Everyone knows the feeling. Right after lunch, that sleepy feeling overtakes you. It is hard to focus on tasks and time drags. There is a cure that does not involve sucking down a high-energy drink or downing half a pot of coffee. Either of these can leave you wide-eyed and jittery as a cat in a room full of mousetraps. Maybe you should try a little nap to clear the noggin and restore the brain to alertness. Recent studies have shown that a nap as short as ten minutes can be more beneficial than caffeine or energy drinks.
Polyphasic and Monophasic
Most mammals are polyphasic. Their brains have adapted to several sleep times through the day. Think about your pet cat that can lie around all day sleeping, and then come nosing around on your bed at four o'clock AM. About 85% of mammals fall into this category. Humans are monophasic. This means that their brains organize the day into two distinct cycles, sleep and wakefulness. Generally, after sixteen hours of wakefulness, humans begin to feel sleepy. They need about eight hours of sleep to satisfify their need.
Two Different Kinds of People
Researchers have found that there are two groups of sleepers. Natural nappers have no trouble falling into a short, restful sleep.
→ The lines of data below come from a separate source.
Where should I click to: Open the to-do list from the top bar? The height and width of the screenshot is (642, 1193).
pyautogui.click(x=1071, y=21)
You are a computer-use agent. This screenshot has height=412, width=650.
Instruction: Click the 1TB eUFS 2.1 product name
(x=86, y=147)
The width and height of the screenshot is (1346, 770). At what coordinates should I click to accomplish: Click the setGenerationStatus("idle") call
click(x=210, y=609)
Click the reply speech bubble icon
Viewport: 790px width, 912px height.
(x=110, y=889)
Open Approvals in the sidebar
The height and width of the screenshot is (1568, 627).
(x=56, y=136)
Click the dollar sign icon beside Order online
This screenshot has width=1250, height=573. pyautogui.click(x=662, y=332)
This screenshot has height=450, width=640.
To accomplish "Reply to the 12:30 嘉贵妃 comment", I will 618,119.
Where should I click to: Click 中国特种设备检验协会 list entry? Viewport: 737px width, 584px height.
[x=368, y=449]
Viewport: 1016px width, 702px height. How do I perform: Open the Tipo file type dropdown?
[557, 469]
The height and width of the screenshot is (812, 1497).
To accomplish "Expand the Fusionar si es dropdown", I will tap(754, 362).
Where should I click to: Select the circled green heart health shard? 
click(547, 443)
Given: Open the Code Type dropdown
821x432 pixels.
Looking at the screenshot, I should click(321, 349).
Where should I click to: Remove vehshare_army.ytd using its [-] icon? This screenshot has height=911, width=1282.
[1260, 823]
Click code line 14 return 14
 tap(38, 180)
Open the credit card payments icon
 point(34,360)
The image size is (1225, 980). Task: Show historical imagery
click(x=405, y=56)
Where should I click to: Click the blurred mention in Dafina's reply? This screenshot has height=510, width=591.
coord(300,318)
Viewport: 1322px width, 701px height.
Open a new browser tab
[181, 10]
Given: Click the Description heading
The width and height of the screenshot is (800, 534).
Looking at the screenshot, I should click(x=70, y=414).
They awake feeling naturally refreshed and full of vigor. For these people that daytime nap is important. They have a hard time functioning without it. Many natural nappers reach for caffeine or energy drinks to try to restore alertness. Most natural nappers would benefit much more from a short snooze. Non-nappers have a hard time trying to nap. They do not fall sleepily read. When they do, they fall into deep sleep right away. They wake up with a severe case of sleep inertia, the term for that period of post sleep grogginess that can be hard to shake.
Benefits of Napping
Researchers have found six main benefits to taking a short nap:
. Productivity Increase
. A short nap increases alertness
. Memory and learning ability improve
. Creativity boost
. Naps act as antidepressants
. Naps can reduce stress
Shift work can also interfere with sleep patterns and many shift workers can benefit from a nap before going to work. Timing the intake of caffeine can make a difference. Caffeine does not become effective immediately. Drinking some coffee just before napping might allow the caffeine to kick in just as you wake up. Many companies are beginning to understand the importance of a short, mid-afternoon nap. They provide sleep pods or other methods to encourage it.
Stigma against Naps
In the United States, a stigma has developed against napping. In general, people feel that napping people are lazy and lack ambition. Many also feel that naps are only for young children and the elderly. However, many famous, productive people have been nappers. These include Winston Churchill, John F. Kennedy, Ronald Reagan, Napoleon, Albert Einstein, Thomas Edison and George W. Bush. So if you take naps, you are in good company, with several Presidents and scientists as compatriots.
Can Be a Sign of Health Problems
Grogginess during the day can also be a sign of health problems. Parkinson's disease, diabetes, depression, and chronic pain, can all signal their presence with daytime sleepiness. Researchers have linked an increased mortality rate for people with heart problems that nap. In the past, many have blamed napping for these diseases and deaths. Today most feel that napping is only a symptom, not the cause.
If you would like to take advantage of the benefits of a short, daytime snooze, here are some tips to help:
. Find a quite, dark spot
. The room should be at a comfortable temperature
. Try to do it at the same time each day
. Keep it short, no more than ninety minutes. Some people benefit from as little as ten minutes.
. Do not nap too late in the day, as it can interfere with nighttime sleep.